━━━ Extracted entries ━━━

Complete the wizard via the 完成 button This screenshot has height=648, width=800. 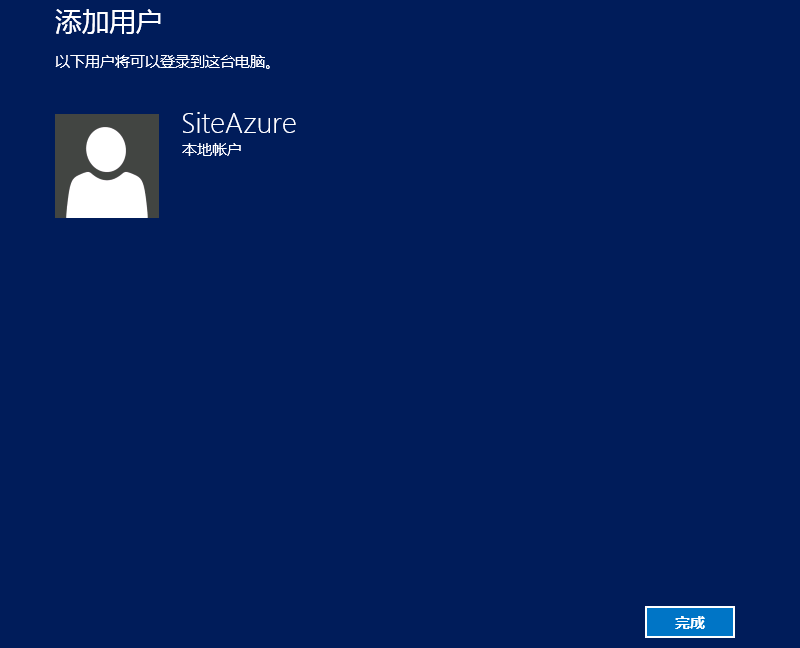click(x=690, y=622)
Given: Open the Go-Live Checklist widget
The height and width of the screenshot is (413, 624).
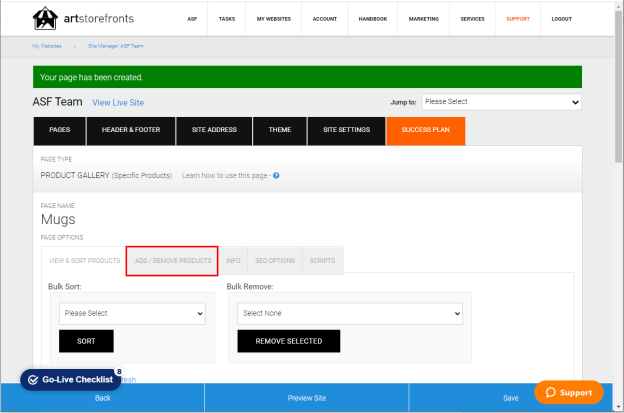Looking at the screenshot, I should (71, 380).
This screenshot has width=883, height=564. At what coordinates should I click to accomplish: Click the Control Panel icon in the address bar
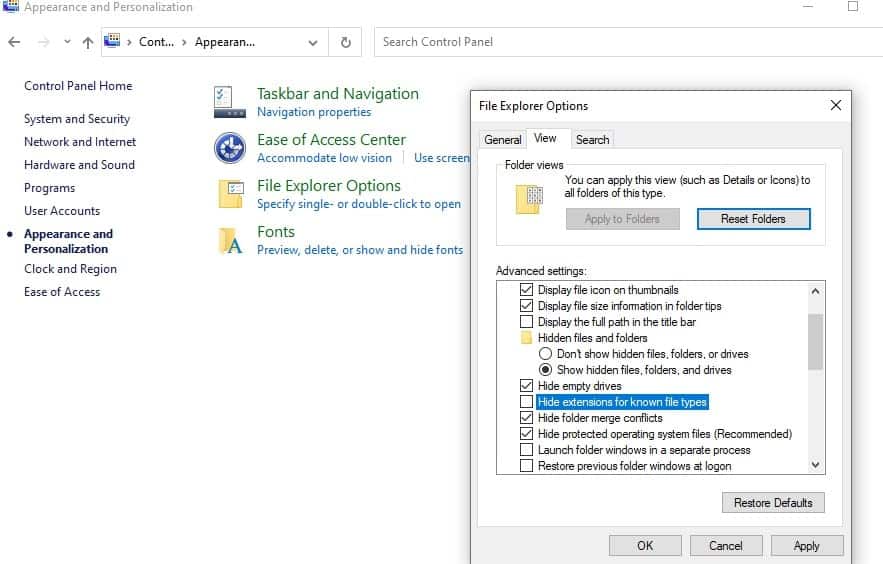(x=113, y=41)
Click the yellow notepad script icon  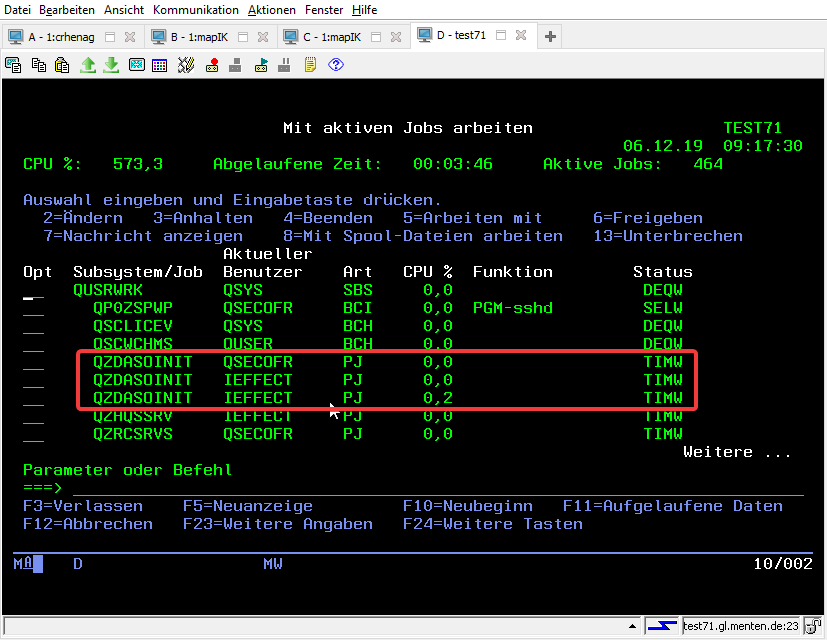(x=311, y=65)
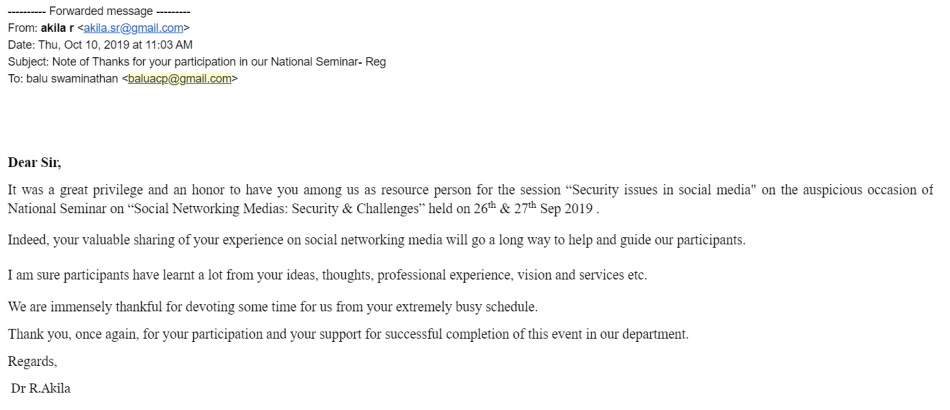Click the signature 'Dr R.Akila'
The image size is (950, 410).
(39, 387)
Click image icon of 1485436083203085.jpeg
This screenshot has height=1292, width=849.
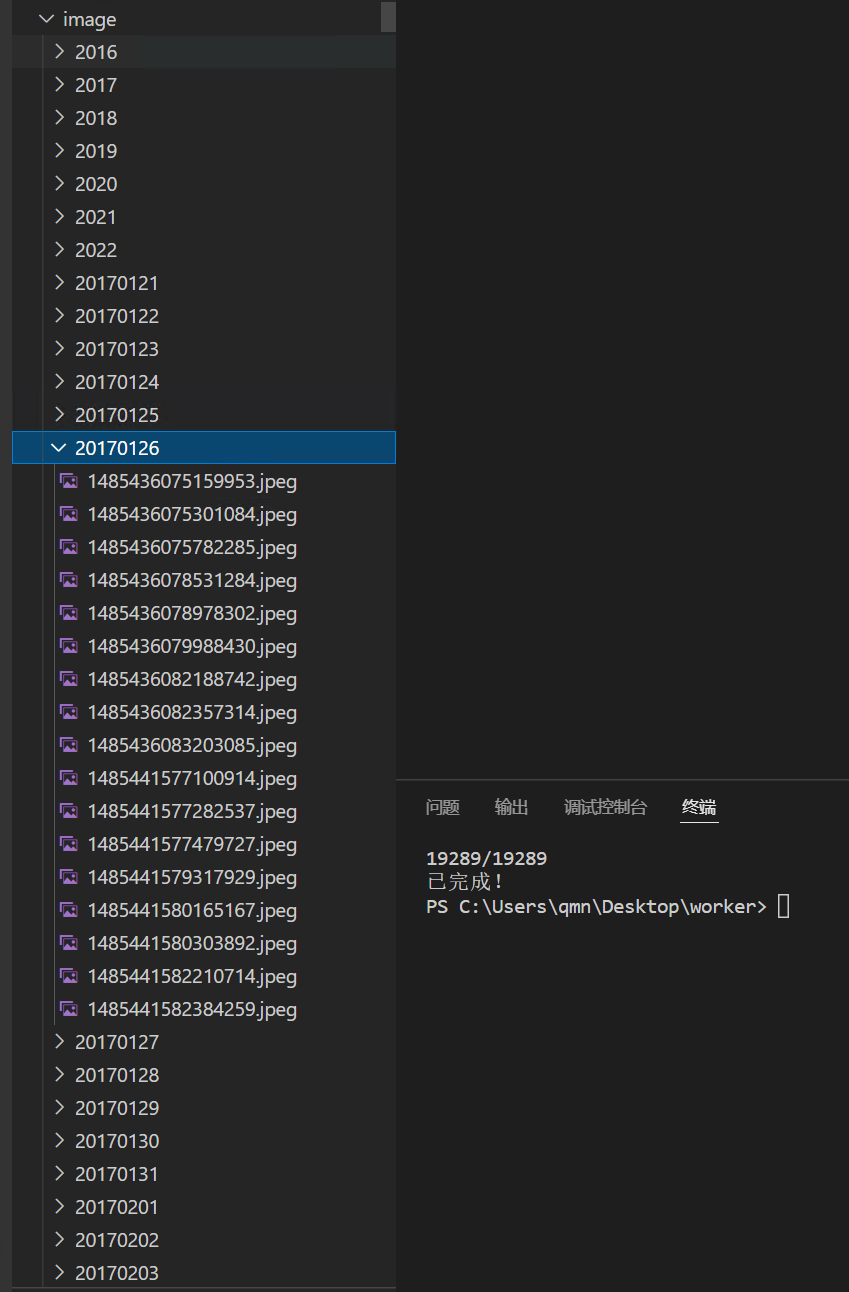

━━━
━━━ Extracted entries ━━━

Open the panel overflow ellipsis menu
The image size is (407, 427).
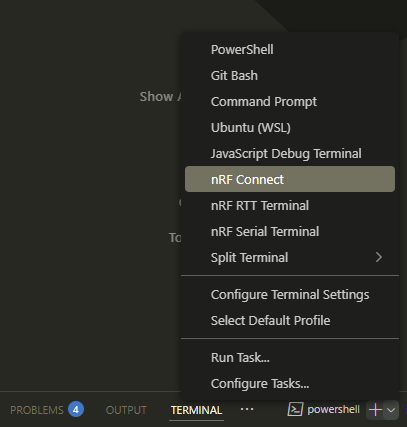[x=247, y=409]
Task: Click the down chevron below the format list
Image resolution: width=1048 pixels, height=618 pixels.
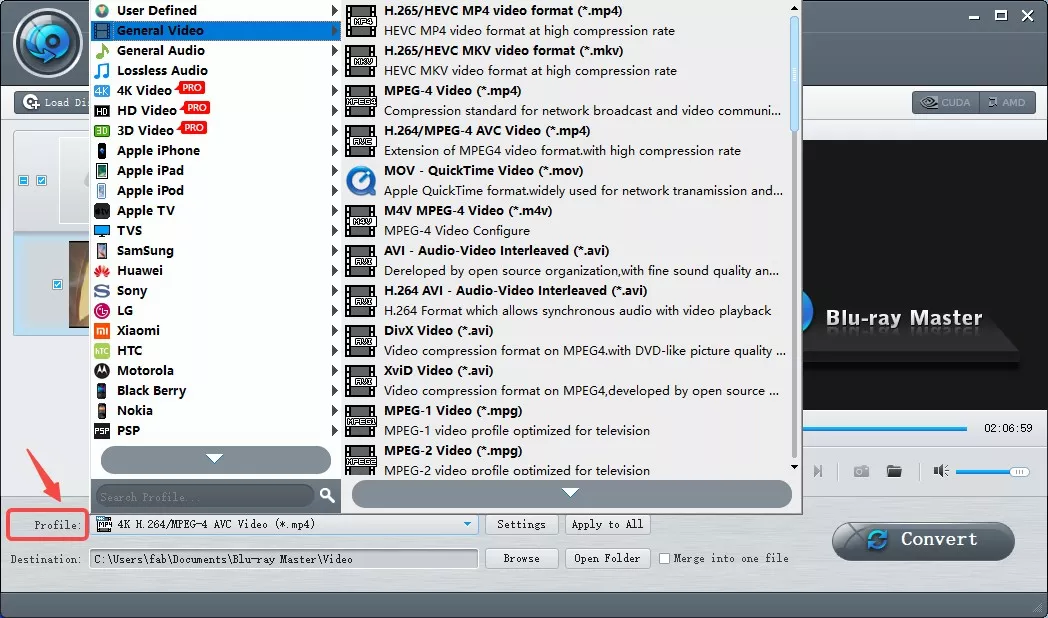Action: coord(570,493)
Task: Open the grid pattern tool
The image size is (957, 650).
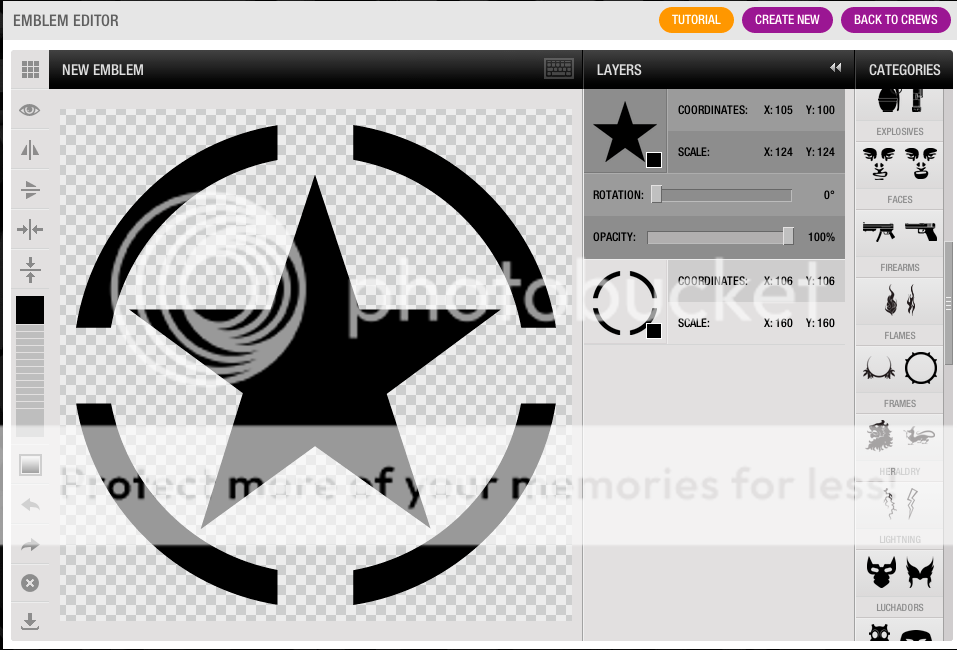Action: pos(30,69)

━━━
━━━ Extracted entries ━━━

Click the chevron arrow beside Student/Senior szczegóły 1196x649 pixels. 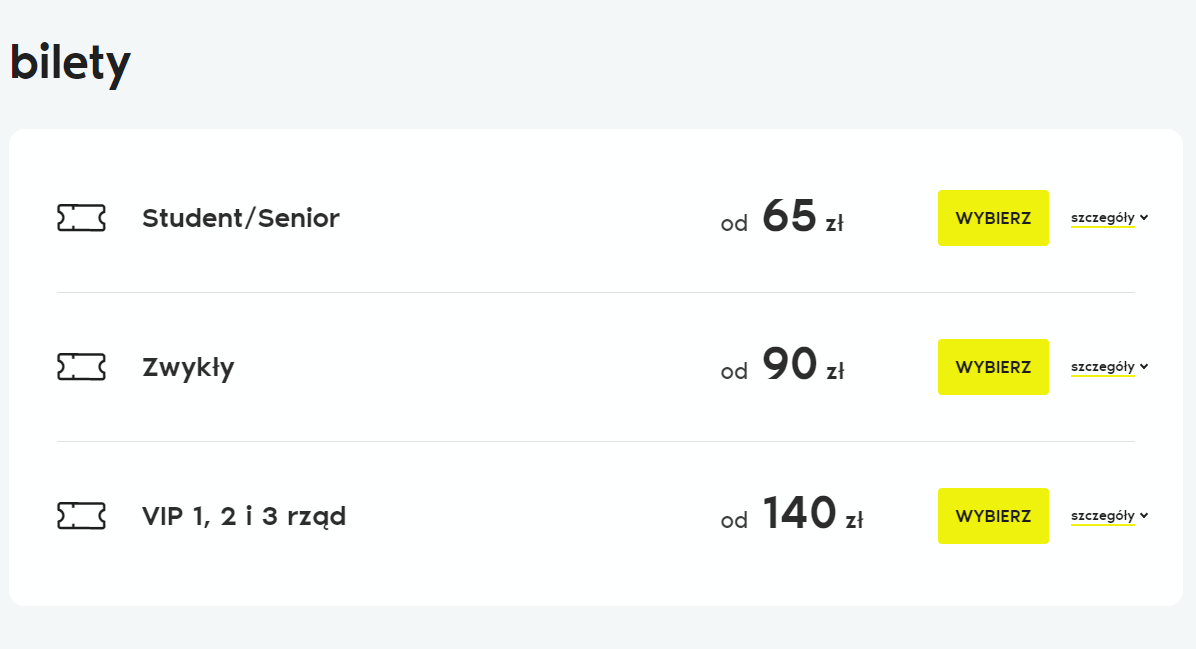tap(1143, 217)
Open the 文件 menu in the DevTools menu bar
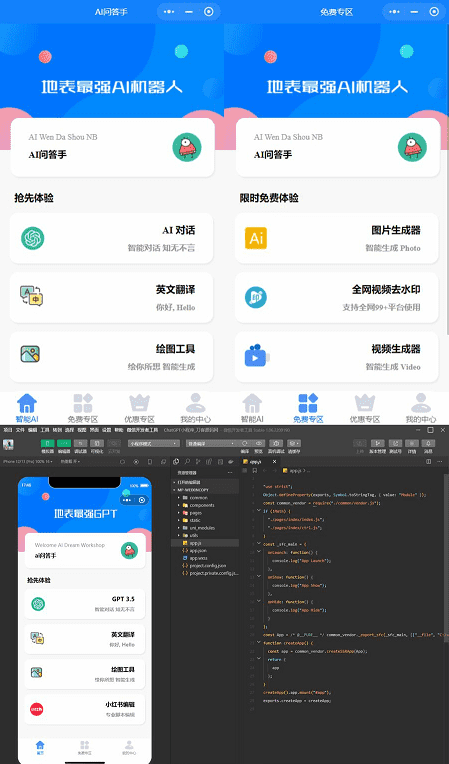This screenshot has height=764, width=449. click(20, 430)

━━━

#### What to produce
Each line of the listing that contains the word "Task" must be copied.

#### Reply to the exercise
Task: Click the down chevron below the format list
Task: Open the grid pattern tool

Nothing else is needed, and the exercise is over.